Death Valley Days: David Farragut

It is June of 1856 in San Francisco and the Vigilance Committee is arresting citizens and has already hanged two men.  Doctor Ashe has managed to escape the committee and reports the troubles to Captain Farragut (Ronald Reagan).  Farragut says he can't do anything without orders from the president.  So long as the committee doesn't attack federal property, there's nothing he can do.  Nonetheless, he takes a longboat to the Barbary Coast of San Francisco to see for himself.  He is unsatisfied by the answers from a committee functionary named McCartney.  McCartney is sending bands of men to arrest all sorts of people without due process.  Farragut checks with the head of the committee, JD Calhoun.  Calhoun denies all blame for McCartney's actions.  As luck would have it, Farragut had left orders with Lt. Burnell to sail three ships to stand off the Barbary Coast.  Farragut threatens the miscreant committee men with a barrage that will flatten the area.  Everyone comes to their senses and the city is saved.

All this was new to me, so I decided to research the topic.  Sure enough, there was a Vigilance Committee that took law into its own hands, once in 1851, and again in 1856.  William Tecumseh Sherman - future arsonist of Atlanta - was a banker in San Francisco at the time and had been asked to command the city militia during this exact period.  His letters show that he was frustrated by the inaction of General Wool - the army commander in the region - and the mixed signals from Governor Johnson.  He also noted that Farragut refused to get involved without orders from President Pierce.  As Pierce had already taken a hands-off attitude in what became Bleeding Kansas, it seemed unlikely he would authorize military action in San Francisco.  In his biography of Farragut, Alfred T Mahan - author of The Influence of Sea Power Upon History - offers an oblique comment that the Navy approved of Farragut's actions during those troubled times in California.  In an article from the National Review, it was noted that Farragut dispatched a ship "for moral effect."
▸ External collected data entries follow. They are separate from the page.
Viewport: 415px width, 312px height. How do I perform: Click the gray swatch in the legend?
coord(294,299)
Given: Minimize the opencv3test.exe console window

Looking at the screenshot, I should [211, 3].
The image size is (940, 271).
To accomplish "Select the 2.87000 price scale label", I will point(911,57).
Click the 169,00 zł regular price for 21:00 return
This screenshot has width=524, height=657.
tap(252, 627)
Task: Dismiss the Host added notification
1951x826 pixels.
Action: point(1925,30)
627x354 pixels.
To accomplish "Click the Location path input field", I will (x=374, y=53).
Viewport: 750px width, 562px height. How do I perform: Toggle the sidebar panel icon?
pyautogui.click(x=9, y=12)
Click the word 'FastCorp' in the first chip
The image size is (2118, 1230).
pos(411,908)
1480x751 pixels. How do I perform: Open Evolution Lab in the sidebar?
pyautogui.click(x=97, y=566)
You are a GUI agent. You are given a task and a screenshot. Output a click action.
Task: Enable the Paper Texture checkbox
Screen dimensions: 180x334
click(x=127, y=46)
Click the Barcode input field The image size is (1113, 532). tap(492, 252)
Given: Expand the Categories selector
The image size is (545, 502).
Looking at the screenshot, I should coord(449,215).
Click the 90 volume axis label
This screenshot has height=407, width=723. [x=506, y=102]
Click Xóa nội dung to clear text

It would appear that The Battle of San Francisco episode vastly expanded Farragut's minimal role in the taming of the Vigilance Committee.  As an active participant in opposing the committee, it is a certainty that Sherman would have mentioned this astonishing effort by Farragut, especially since Sherman had been denied assistance by Farragut the day before the proposed events in the episode.

Farragut was in the region to establish the Mare Island Naval Station and was living aboard a sloop-of-war with his wife, Virginia.  I had thought it odd that she was living on the ship, but the episode was accurate on this point.  There were no accommodations on the island as yet and he was stationed here from 1854 to 1858.  6 years later, he would "Damn the torpedoes" and steam into Mobile Bay during the Civil War.

Disappointing.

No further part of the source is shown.